Did any experts there can help to tackle this problem?
Did any good ideas there to reduce the time of compilation ?
This makes me crazy!
Please help to post your appreciatable ideas!!!
 
Hi Sora,

Your design models simultaniously 2 writes and 2 reads.
Under some setting of the control signals, you need simultanious access to ram's addresses AddrTx1, AddrRx2, AddrRx1 and AddrTx2.
That's a quad-port RAM.
Most FPGA RAM models have only 2 ports (3 at most) that can be accessed simultaniously.

Both Altera and Xilinx tools complain about this (not able to extract a RAM for this behavior)
and implement the model with flip-flops and decoders etc etc.

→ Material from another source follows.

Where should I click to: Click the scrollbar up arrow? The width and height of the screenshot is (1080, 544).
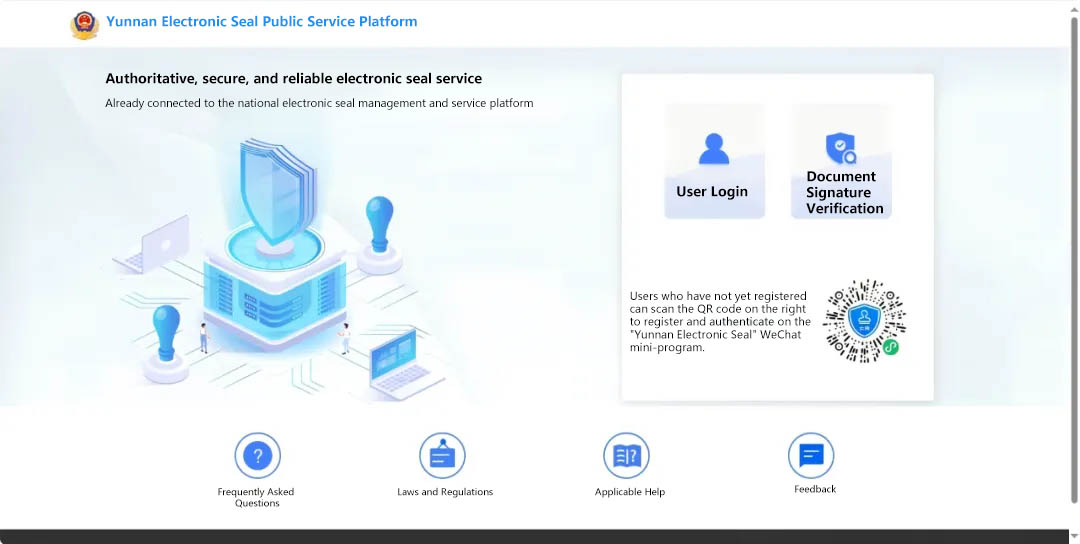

So if you want a RAM for this, re-code it so there are no more that two ports active.
You can resolve the multiple simultanious reads by replicating the ram, but do you really need the
simultanious write to AddrTx1 and AddrRx2 ?

Rob

"sora" <sora5563@gmail.com> wrote in message news:1166063937.632046.57120@t46g2000cwa.googlegroups.com...
when using qu(at)rtus tools to compile the correction of my Dual port
RAM design,
it takes me hours to compile and synthesize the source code file.

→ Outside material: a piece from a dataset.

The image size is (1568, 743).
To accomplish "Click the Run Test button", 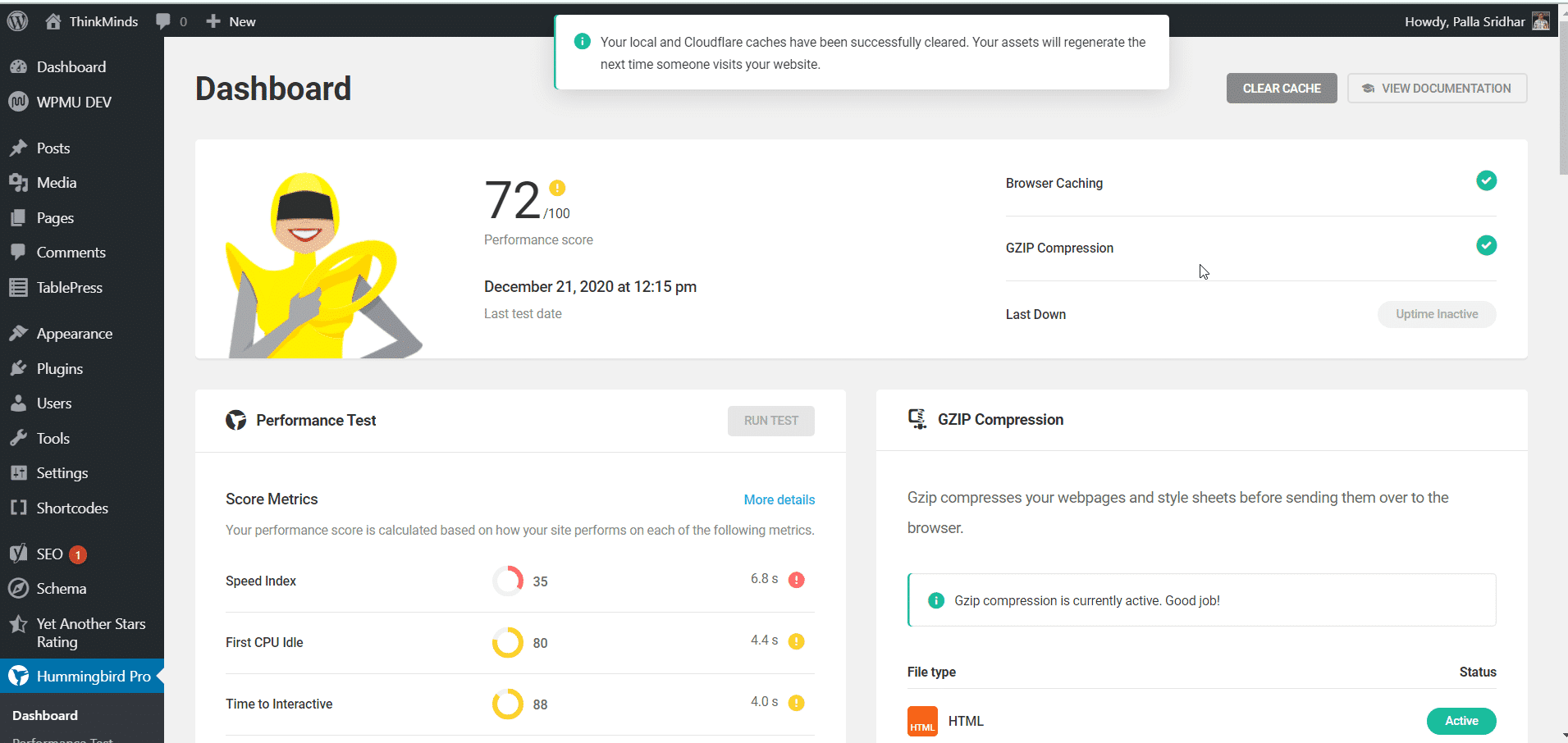I will pos(770,421).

The RAM with only the size of 64 bytes, successful compile after 5
minutes.
The times increase linearly when the size of the RAM double,
let's say 128bytes takes about 10minutes or more, so on.

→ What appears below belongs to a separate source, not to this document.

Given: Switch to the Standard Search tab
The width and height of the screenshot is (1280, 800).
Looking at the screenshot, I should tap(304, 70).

Im going to design 4 kbytes RAM myself with my small project.
Everything is
pretty good except the RAM with the compilation times consume hours of
time.

That's pretty unhappy.

************************************************
library IEEE;
use IEEE.std_logic_1164.all;
use IEEE.std_logic_arith.all;

entity RAM128 is
generic (
A: integer := 7;
WORDS: integer := 128;
M: integer := 8
);
port (
clk : in STD_LOGIC;
TxR : in STD_LOGIC;
TxW : in STD_LOGIC;
AddrTx1 : in STD_LOGIC_VECTOR(A-1 downto 0);
AddrTx2 : in STD_LOGIC_VECTOR(A-1 downto 0);
DataTxIn : in STD_LOGIC_VECTOR(M-1 downto 0);
DataTxOut : out STD_LOGIC_VECTOR(M-1 downto 0);
AddrRx1 : in STD_LOGIC_VECTOR(A-1 downto 0);
AddrRx2 : in STD_LOGIC_VECTOR(A-1 downto 0);
RxW : in STD_LOGIC;
RxR : in STD_LOGIC;
DataRxIn : in STD_LOGIC_VECTOR(M-1 downto 0);
DataRxOut : out STD_LOGIC_VECTOR(M-1 downto 0)
);
end RAM128;

architecture RAM128_arch of RAM128 is

subtype cell is std_logic_vector(M-1 downto 0);
type ramArray is array (0 to WORDS-1) of cell;
signal ram: ramArray;
signal AddrMatch :std_logic;

begin
AddrMatch <= '1' when (AddrTx1 = AddrRx2) else '0';

process(clk, AddrTx1, AddrRx2, TxW, RxW, AddrMatch)
begin
if (clk'event and clk = '1')then
if (TxW = '1') and (AddrMatch = '0')then
ram(CONV_INTEGER(unsigned(AddrTx1))) <= DataTxIn;
else
if (TxW = '1') and (AddrMatch = '1') and (RxW = '1') then
ram(CONV_INTEGER(unsigned(AddrTx1))) <= DataTxIn;
end if;
end if;

if (RxW = '1') and (AddrMatch = '0')then
ram(CONV_INTEGER(unsigned(AddrRx2))) <= DataRxIn;
else
if (TxW = '1') and (AddrMatch = '1') and (RxW = '1') then
ram(CONV_INTEGER(unsigned(AddrTx1))) <= DataTxIn;
end if;
end if;
end if;
end process;

process(RxR, AddrRx1, ram)
begin
if (RxR = '1')then
DataRxOut <= ram(CONV_INTEGER(unsigned(AddrRx1)));
else
DataRxout <= (others => '0');
end if;
end process;

process(TxR, AddrTx2, ram)
begin
if (TxR = '1')then
DataTxOut <= ram(CONV_INTEGER(unsigned(AddrTx2)));
else
DataTxOut <= (others => '0');
end if;
end process;

end RAM128_arch;
******************************************************************

Did any experts there can help to tackle this problem?
Did any good ideas there to reduce the time of compilation ?
This makes me crazy!
Please help to post your appreciatable ideas!!!
 
Rob is correct. You cannot have lut based RAMs with two write ports (at
least in xilinx). You can have a write port, and a read port, and an
optional extra read port using the write port's address.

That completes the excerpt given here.